Even though more than 70% of Belgian population would prefer to be treated at home, a large number of deaths occur in hospital [3]. A considerable amount of information regarding palliative inpatients is available and the place of death and its determinants in this specific context have been extensively investigated [4]. Van den Block et al. reported on the institutionalised nature of the final phase of life and concluded that clinical condition, expression of preferences, and characteristics of healthcare organisation seem to be associated with the transfer of such patients to the hospital [5]. However, the wider use of the hospital setting in providing palliative care has been less frequently considered. Most of the previous studies have been limited to specific diagnoses (e.g., cancer), age groups (e.g., the elderly), or settings (e.g., specialist palliative care services). Although some surveys have included the number of palliative inpatients, they do not give a global overview as they were all conducted in one single or in a university hospital [610]. Furthermore, two of them have focused only on terminally ill patients and another study was specifically interested in the need for specialist inpatient palliative care [6, 7, 10].

The purpose of this study was to assess the overall population of hospital palliative inpatients who should benefit from palliative care and to describe their main demographic and medical characteristics.


The study was prospective and data was collected by interviews conducted with medical and nursing staff.

The literature shows that the proportion of cancer patients among palliative inpatients varies around 50% [6]. The sample size was computed to detect a 25% difference between the proportions of cancer and non cancer patients. With a hypothesis of type I error equal to 0.05 and a power equal to 0.80, the sample size should be 364 palliative patients. In order to estimate the number of beds to include, we chose a proportion of palliative patients of 10% as this proportion varies between 5% and 15% in the literature [6, 9]. This would lead to investigate 364/0.10 = 3640 inpatients. Taking an occupation rate of 0.75 entails that 4842 beds should be checked.

Fourteen hospitals were randomly selected from all Belgian hospitals, taking into account the type (academic/non academic; acute/non acute), the size (< 300 beds, 300-500 beds and >500 beds), and the geographical location (Brussels, Flanders and Wallonia). Twelve categories were created based on these hospital's characteristics and each Belgian hospital was allocated to a single category. The hospital sample was built by a random selection of one hospital in each category. Finally, a university hospital from Flanders and another from Wallonia were added to the sample.

Two non university hospitals refused to participate and were replaced by 2 other hospitals randomly selected in the corresponding categories.

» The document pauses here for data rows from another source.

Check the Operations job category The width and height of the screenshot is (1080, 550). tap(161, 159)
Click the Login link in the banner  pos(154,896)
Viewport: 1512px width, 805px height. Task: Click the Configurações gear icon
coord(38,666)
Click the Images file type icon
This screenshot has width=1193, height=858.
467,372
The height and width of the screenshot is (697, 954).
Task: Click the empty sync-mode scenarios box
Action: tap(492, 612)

All hospital beds were included (4746 beds), except obstetrics and psychiatry as such wards are only rarely involved in palliative care. Intensive care units were also excluded although these units present a high death rate and in spite of innovative and specific palliative care programs [11]. Indeed the survey design was not adapted to this type of patients and treatments (prognostic uncertainties, specific life-sustaining treatment...). Paediatric and neonatology units were also not eligible due to their specific care plans. As we intended to measure the frequency of patients who could be considered as palliative and therefore should benefit from a palliative care program, the palliative units were not included in this survey. All patients hospitalised in an eligible unit for at least 48 hours (i.e. enough time for the physicians and the nurses to know the patient) were included in the study. Patients undergoing in-hospital transfer during the same stay were included only once.

The Ethics Committee of St Luc Hospital-UCL gave a positive opinion to the protocol which was registered in the National Federal Experimentation Data Bank of the National Ethics Committee under the number B40320084090. The study was performed according the different Belgian laws concerning confidentiality and private life (2002), patients' rights (2002) and experimentation on human beings (2004). This study was a sub-project of a larger one which was asked by the promoter, the Belgian Health Care Knowledge (KCE).

Three specifically appointed nurses conducted the survey in 2008, over a 3-month period. After hospital approval, the caregivers of each ward included in the survey were interviewed once on a certain day fixed in advance. In small hospitals with few wards, all interviews were conducted in a single day. Larger hospitals with a greater number of wards to be surveyed required more time. Only 3 physicians refused to participate, i.e. less than 1% of the physicians contacted.

The study nurses interviewed the nurses and physicians who were in charge of the patients and had daily contact with them. Firstly, the nurses and physicians were separately asked to assess whether that patient met the definition of a palliative patient.

In 2002, the World Health Organisation defined palliative care as "an approach that improves the quality of life of patients and their families facing the problem associated with life-threatening illness through the prevention and relief of suffering by means of early identification, impeccable assessment and treatment of pain and other problems physical psychosocial and spiritual" [12]. This definition is broader than the one given by the World Health Organisation in (1990): "Palliative care is the active total care of patients whose disease is not responsive to curative treatment" [1]. In Belgium, even though the notion of palliative patient is not officially defined, preferential reimbursement rate are granted to the patient having a 'palliative' status. As mentioned by Keirse et al. and by Pastrana et al., there is no current consensus about the definition of palliative patient [13, 14]. Therefore within the context of our survey we used the following definition: "a patient suffering from an incurable, progressive, life-threatening disease, with no possibility of obtaining remission, stabilization or improvement of this illness". The term "incurable" excluded illnesses for which there is a chance of complete cure; the term "progressive" eliminated chronic, incurable but stable disease; the terms "no possibility of obtaining remission, stabilization or improvement of the illness" highlighted the ineffectiveness of specific therapeutics to control the disease [15]; and the term "life-threatening disease" introduced a notion of survival prediction and fatal outcome. This last notion could not be defined in a more precise way due to the difficulty in giving an accurate prognosis except when the patient is very close to death [16]. This definition of "palliative patient" does not include any criterion based on patient needs because we considered this aspect too difficult to define precisely, as it would have required taking into account many other factors deemed by the caregivers to be related to palliative care [17].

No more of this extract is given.